Predictive Soil Model overview

Collecting soil samples from every field in a large-scale carbon project is rarely practical. Regrow's Predictive Soil Model bridges this gap by taking measurements from a strategically selected subset of fields and extending those values across the entire project area. The result is a field-level digital soil map providing estimates of soil organic carbon (SOC) and bulk density — the key inputs needed to run DNDC simulations and quantify carbon outcomes.

This article explains how the model works, how its outputs are used, and how uncertainty is handled. It covers the third phase in Regrow's soil workflow, following the Soil Sample Design and soil measurements.

What you'll learn:

Model inputs
Predictive modeling methodology
How predicted values initialize DNDC
Uncertainty handling
Edge cases for non-sampled or out-of-domain fields.

Why a predictive model?

Protocols such as Verra VM0042 or CAR SEP require DNDC to be initialized with field-level measurements of SOC and bulk density. Directly sampling every field is often cost-prohibitive at scale. Regrow's approach uses a stratified sampling design to collect measurements from a representative subset of fields, then fits a statistical model to extrapolate those measurements across all fields in the project.

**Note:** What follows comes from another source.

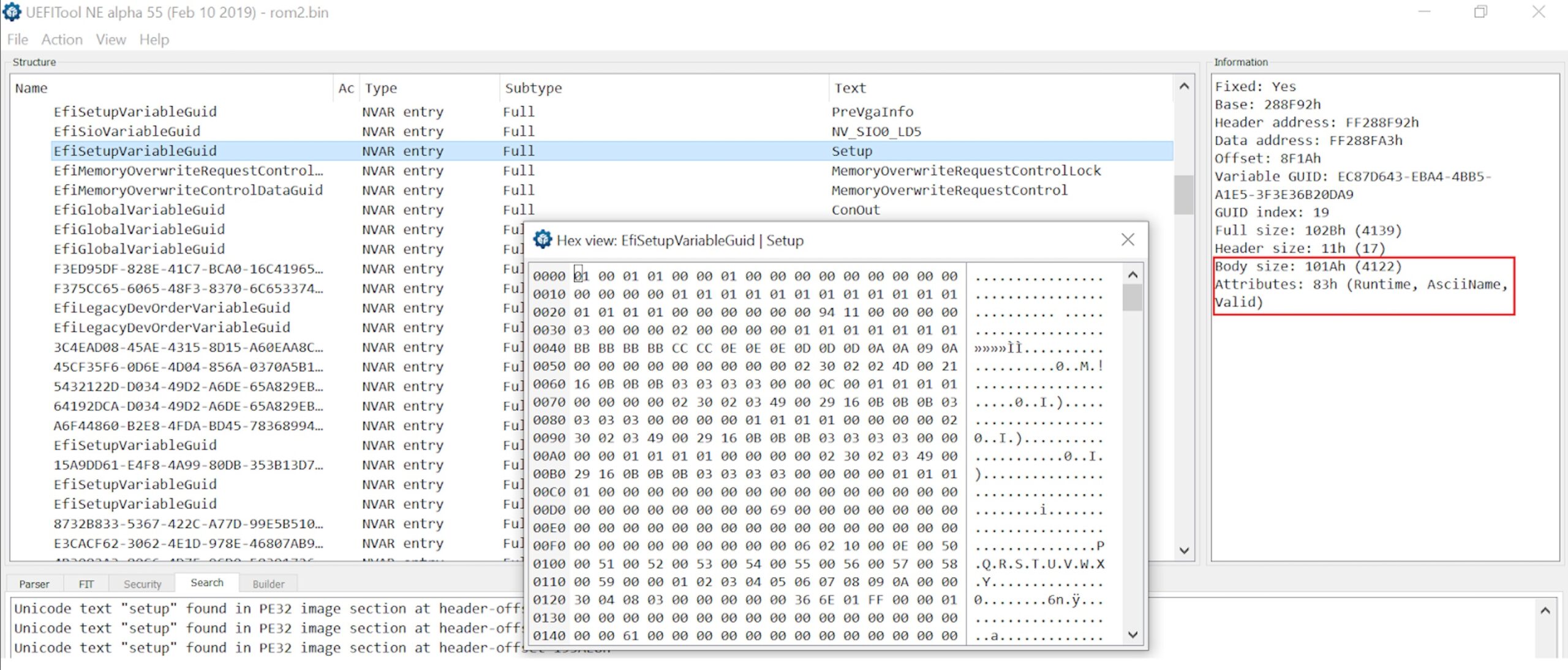Open the Action menu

This approach aligns with the alternative method described on page 55 of VM0042, which permits modeling at the level of a homogeneous management unit — in this case, the individual field.

Model inputs

The Predictive Soil Model relies on two categories of inputs:

Measured soil samples collected at stratified sample locations as part of the Soil Sample Design Plan. Each sample provides values for:
- SOC percentage (SOC%)
- Fine Soil Bulk Density (g/cm³)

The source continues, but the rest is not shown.